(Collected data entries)
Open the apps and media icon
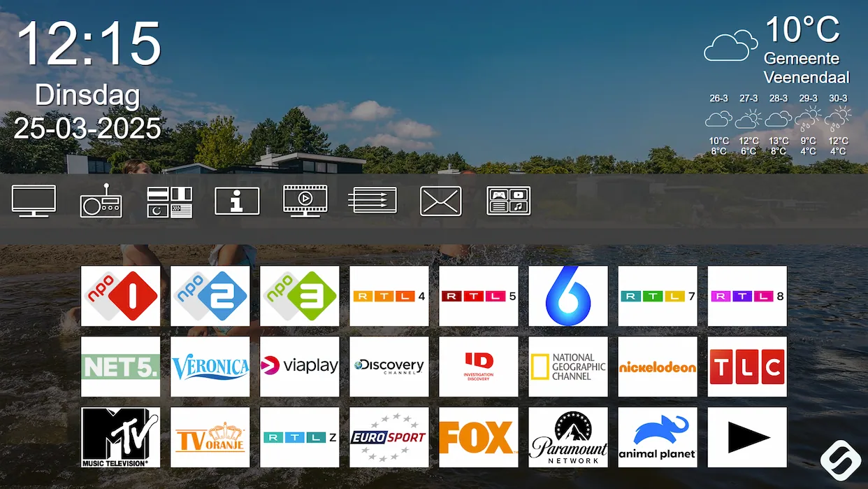[x=508, y=201]
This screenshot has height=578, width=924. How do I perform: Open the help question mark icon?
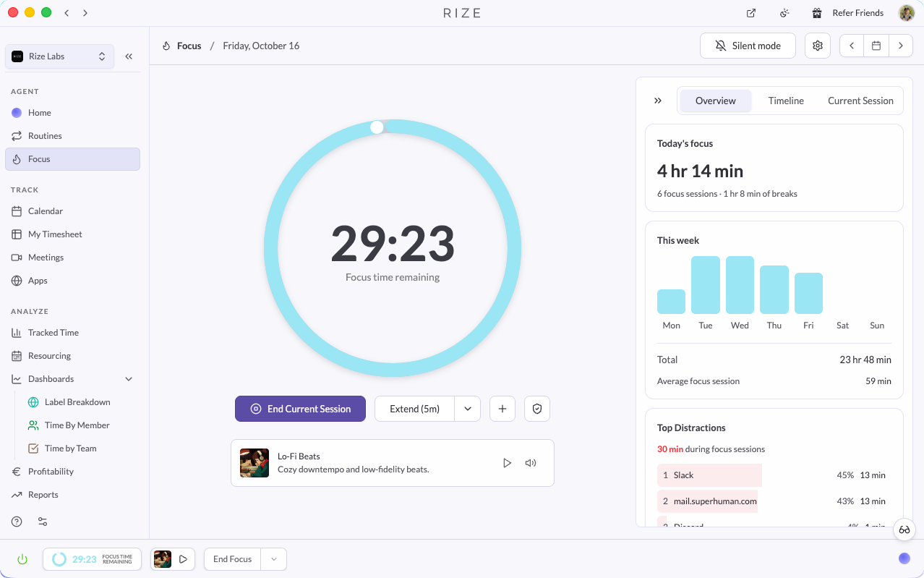coord(17,522)
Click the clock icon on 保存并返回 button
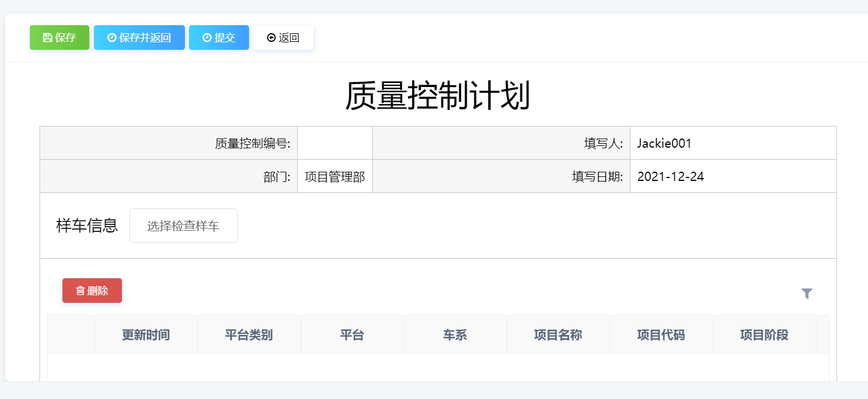868x399 pixels. point(111,37)
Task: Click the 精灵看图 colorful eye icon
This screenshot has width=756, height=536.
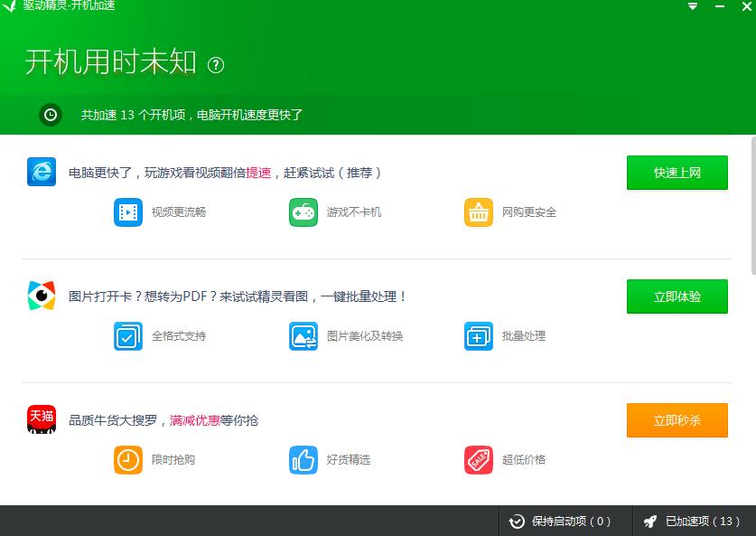Action: 42,296
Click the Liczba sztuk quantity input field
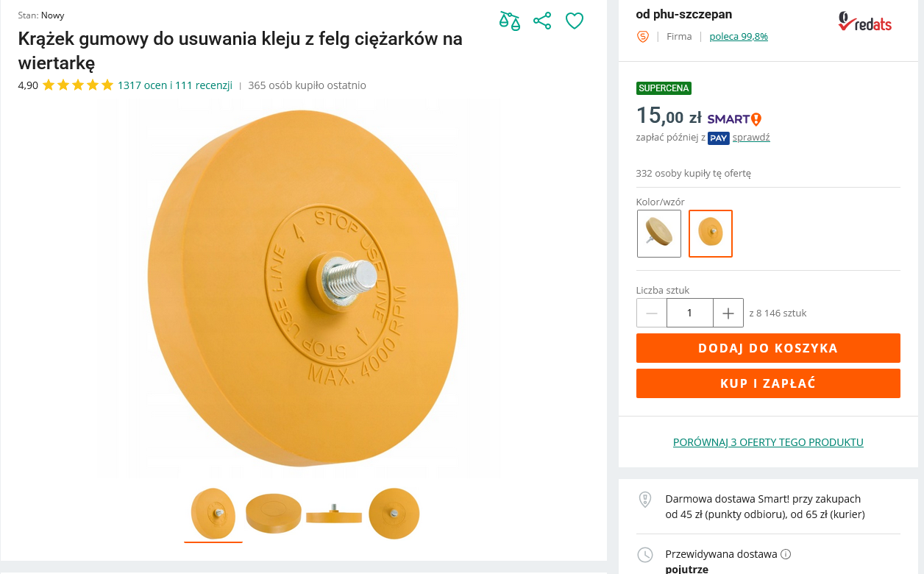This screenshot has height=574, width=924. coord(689,313)
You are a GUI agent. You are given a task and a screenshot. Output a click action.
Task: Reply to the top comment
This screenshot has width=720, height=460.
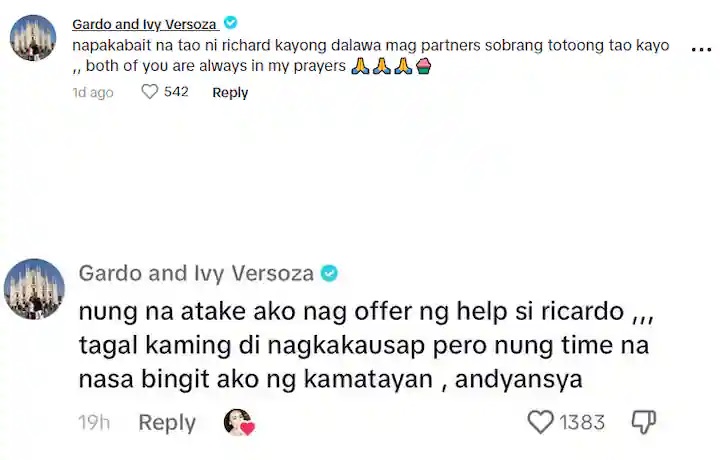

→ INSTRUCTIONS TO FOLLOW
Set down every record once more, word for word, without pictures.

→ EXERCISE SOLUTION
Open the apps and media icon
[x=508, y=201]
This screenshot has height=578, width=924. How do I perform: Open the help question mark icon?
coord(17,522)
Click the clock icon on 保存并返回 button
868x399 pixels. point(111,37)
Task: Click the 精灵看图 colorful eye icon
This screenshot has width=756, height=536.
Action: 42,296
Click the Liczba sztuk quantity input field
This screenshot has height=574, width=924. coord(689,313)
You are a GUI agent. You are given a task and a screenshot. Output a click action.
Task: Reply to the top comment
This screenshot has width=720, height=460.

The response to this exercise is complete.